Les violences urbaines en France ont mis un certain temps avant de se démarquer du reste de l'actualité, malgré la force et l'aspect symbolique des premières images ; ce n'est que le week-end dernier qu'elles ont suscité un intérêt majeur, tout à fait comparable à celui d'une catastrophe naturelle de très grande ampleur. Il est d'ailleurs probable que le gouvernement français lui-même a également mis plusieurs jours avant de réaliser la dimension du problème. Ce qui est aisé à comprendre : le suivi quotidien d'affaires importantes engendre une focalisation et une inertie qui retardent la prise de conscience, l'intégration de la nouveauté, fût-elle fracassante.
Les médias sont davantage à l'affût de celle-ci ; encore leur faut-il trouver une perception compatible avec leurs intérêts. L'article que j'ai écrit dimanche dernier et que Le Temps a publié mardi sans en changer la moindre virgule répondait à ces intérêts en fournissant une perspective à la fois originale et alarmante, enrobée d'expressions fortes : intifada française, guerre civile en Europe, ou encore mentalité d'enfants-soldats. Que La Première puis DRS 1 aient décidé de reprendre la chose en me proposant une interview (en passant, j'ai renoncé par manque de temps à participer à une émission sur Couleur 3 hier soir) confirme cette convenance.
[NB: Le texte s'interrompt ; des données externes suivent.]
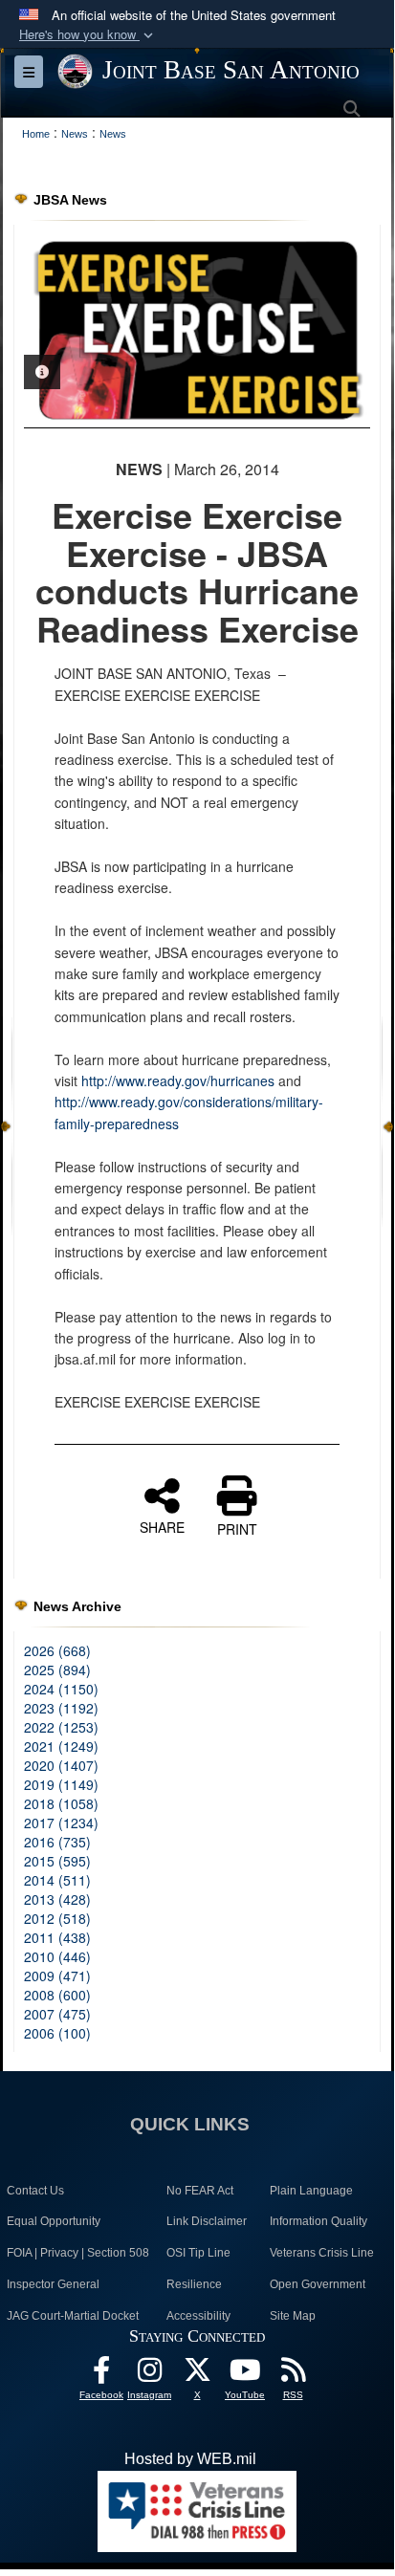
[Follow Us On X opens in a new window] (197, 2375)
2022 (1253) (61, 1726)
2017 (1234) (61, 1822)
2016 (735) (57, 1841)
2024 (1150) (61, 1688)
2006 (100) (57, 2032)
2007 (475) (57, 2013)
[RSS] (293, 2375)
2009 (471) (57, 1975)
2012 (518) (57, 1918)
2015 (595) (57, 1860)
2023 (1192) (61, 1707)
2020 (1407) (61, 1765)
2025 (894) (57, 1669)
Le message est percutant, le messager est crédible (ou du moins en a l'air !), le public est réceptif : la machine se met à tourner.
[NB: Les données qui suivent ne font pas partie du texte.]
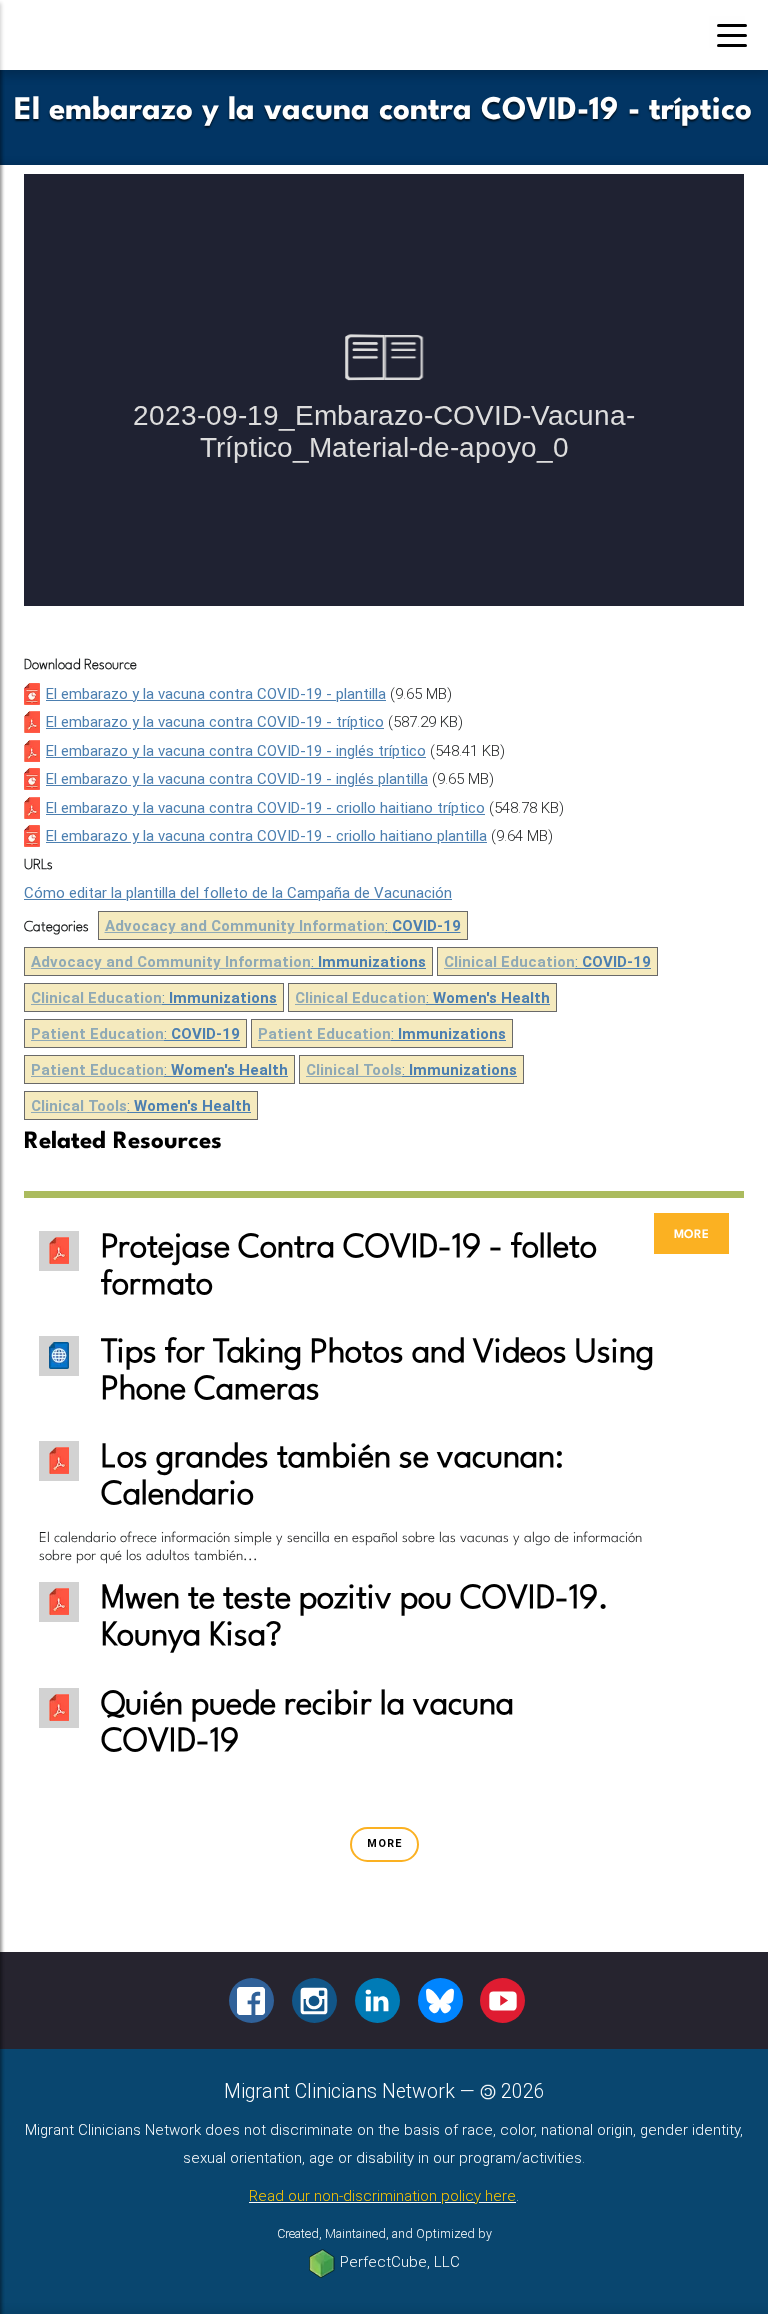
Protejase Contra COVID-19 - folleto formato (349, 1267)
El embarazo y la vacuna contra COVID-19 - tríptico (215, 722)
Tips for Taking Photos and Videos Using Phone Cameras (377, 1372)
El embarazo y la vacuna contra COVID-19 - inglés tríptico (236, 751)
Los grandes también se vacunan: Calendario (332, 1477)
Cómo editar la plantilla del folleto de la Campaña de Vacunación (238, 893)
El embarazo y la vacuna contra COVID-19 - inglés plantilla (237, 779)
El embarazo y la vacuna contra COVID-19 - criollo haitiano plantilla (266, 836)
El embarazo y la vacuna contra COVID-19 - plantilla (216, 694)
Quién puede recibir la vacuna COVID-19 (307, 1724)
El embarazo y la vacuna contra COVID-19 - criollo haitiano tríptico (265, 808)
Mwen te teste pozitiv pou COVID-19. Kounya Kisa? (355, 1618)
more (691, 1233)
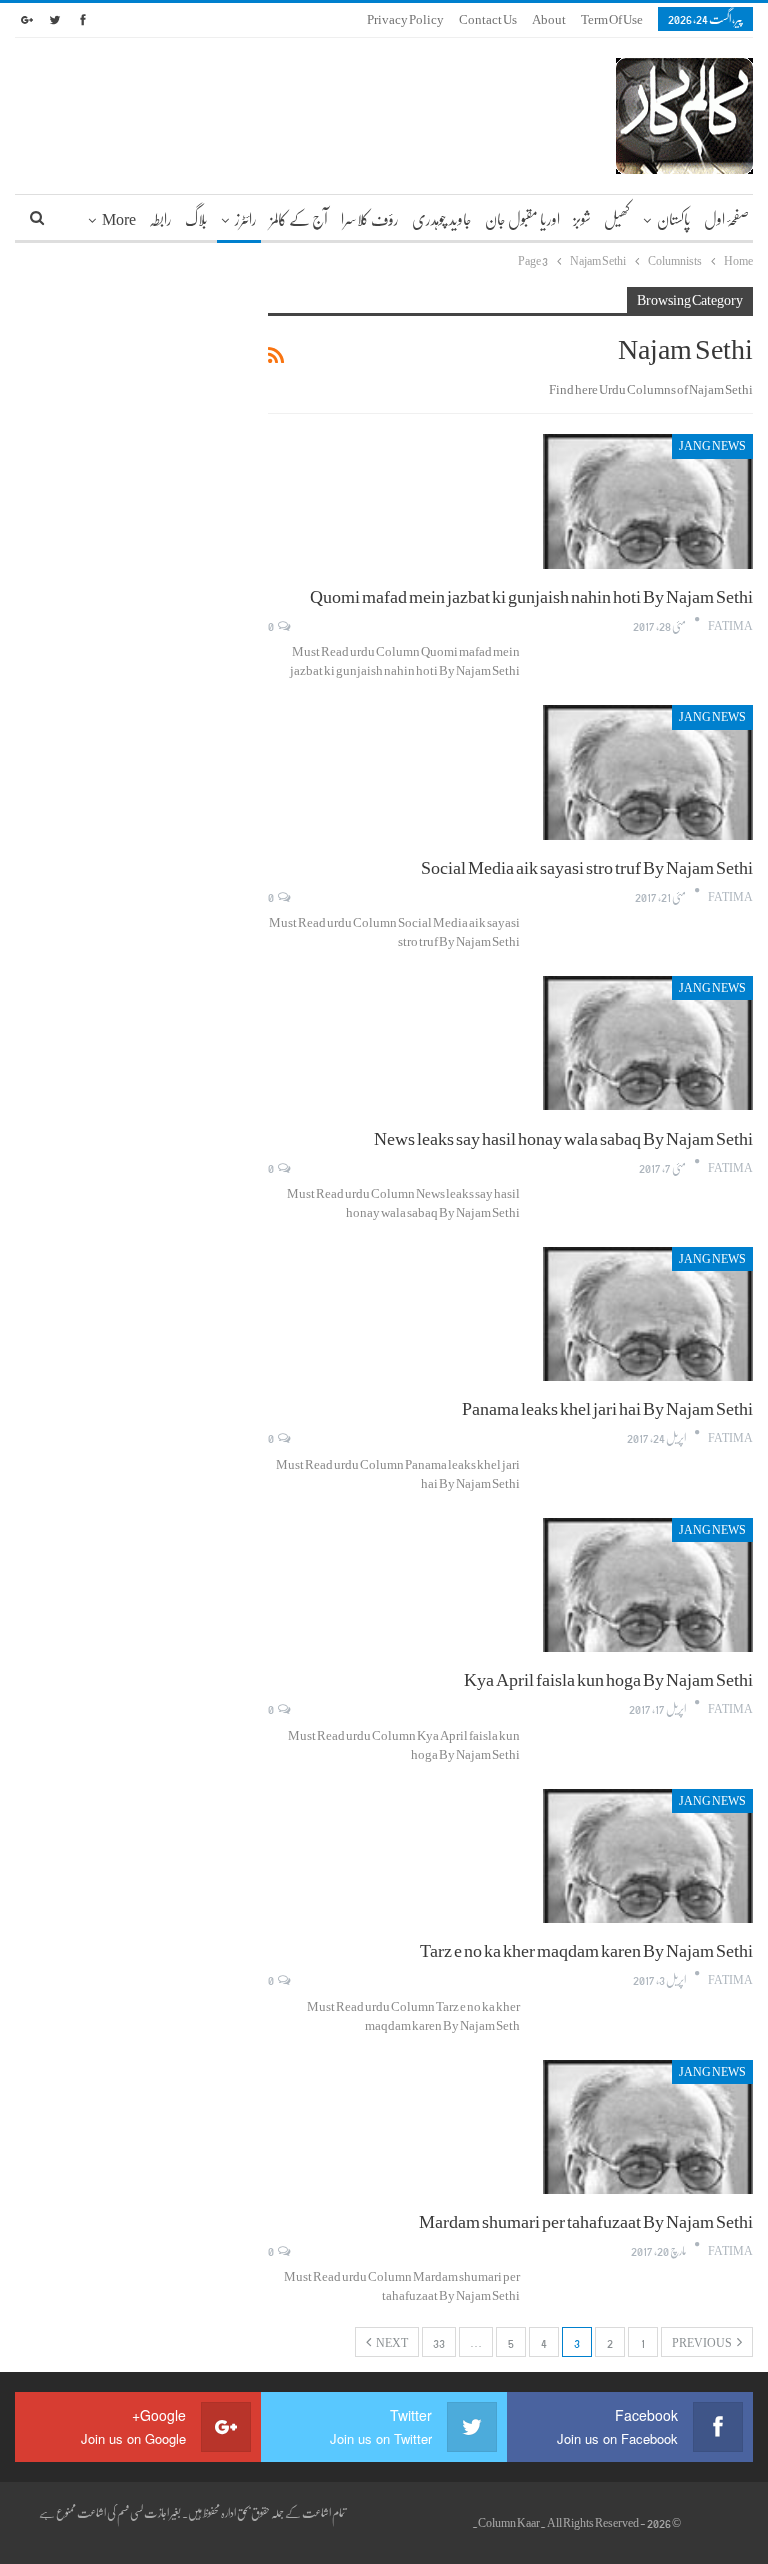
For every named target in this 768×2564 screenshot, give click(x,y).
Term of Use (612, 19)
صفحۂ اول (726, 218)
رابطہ (160, 218)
Bien entendu, le fait d'être sollicité par les médias ne signifie absolument pas que l'on a raison, et je pense même que mon propos - annonçant une guerre civile future d'après l'analyse des violences présentes - n'était pas du tout partagé par mes interlocuteurs : Urs Gfeller sur la RSR l'a d'emblée rapproché des discours tenus par de Villiers ou Le Pen (j'ai dû citer un syndicat de police pour replacer ce propos dans une perspective apolitique), alors que Hans Ineichen sur la DRS a avant tout vu dans mon discours une question provocatrice. Mais une telle perception mettait le doigt sur quelque chose de prenant, de brûlant (si j'ose dire), et donc a été diffusée. Rien d'entièrement logique dans ce processus : au contraire, l'intuition doit y jouer un grand rôle. Le Fingerspitzengefühl, quoi !
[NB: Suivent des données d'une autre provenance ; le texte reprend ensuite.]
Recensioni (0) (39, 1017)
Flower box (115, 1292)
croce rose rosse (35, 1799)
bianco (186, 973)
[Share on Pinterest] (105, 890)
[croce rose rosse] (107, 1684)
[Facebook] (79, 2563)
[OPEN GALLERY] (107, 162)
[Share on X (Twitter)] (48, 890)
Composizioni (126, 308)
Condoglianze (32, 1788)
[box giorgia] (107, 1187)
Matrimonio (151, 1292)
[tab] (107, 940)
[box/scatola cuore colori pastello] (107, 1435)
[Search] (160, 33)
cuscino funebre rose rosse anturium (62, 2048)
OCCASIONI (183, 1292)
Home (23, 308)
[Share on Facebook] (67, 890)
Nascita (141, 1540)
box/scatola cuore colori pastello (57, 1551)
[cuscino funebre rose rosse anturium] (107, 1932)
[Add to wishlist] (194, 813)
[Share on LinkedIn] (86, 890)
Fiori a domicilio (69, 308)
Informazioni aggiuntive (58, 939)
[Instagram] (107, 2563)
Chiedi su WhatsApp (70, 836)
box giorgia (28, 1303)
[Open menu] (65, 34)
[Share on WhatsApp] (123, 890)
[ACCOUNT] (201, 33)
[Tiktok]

La fréquentation de ce site montre d'ailleurs que les médias étaient en phase avec l'intérêt du public : lundi, le nombre de visites a brutalement augmenté de 50% pour atteindre le (modeste) record de 2487, et la majorité des nouveaux visiteurs sont venus ici par le biais des moteurs de recherches, avec des entrées mentionnant avant tout les mots « blogs », « émeutes » et « banlieues ». Mais cet intérêt a peut-être atteint son sommet, après une montée progressive sur 10 jours, et va probablement retomber - à l'instar des violences. Un peu comme si toute cette crise s'était avant tout jouée dans l'esprit des populations, comme si l'ennui limitait forcément sa durée. Comme si les lanceurs de cocktails molotov et leur public décidaient simultanément de zapper!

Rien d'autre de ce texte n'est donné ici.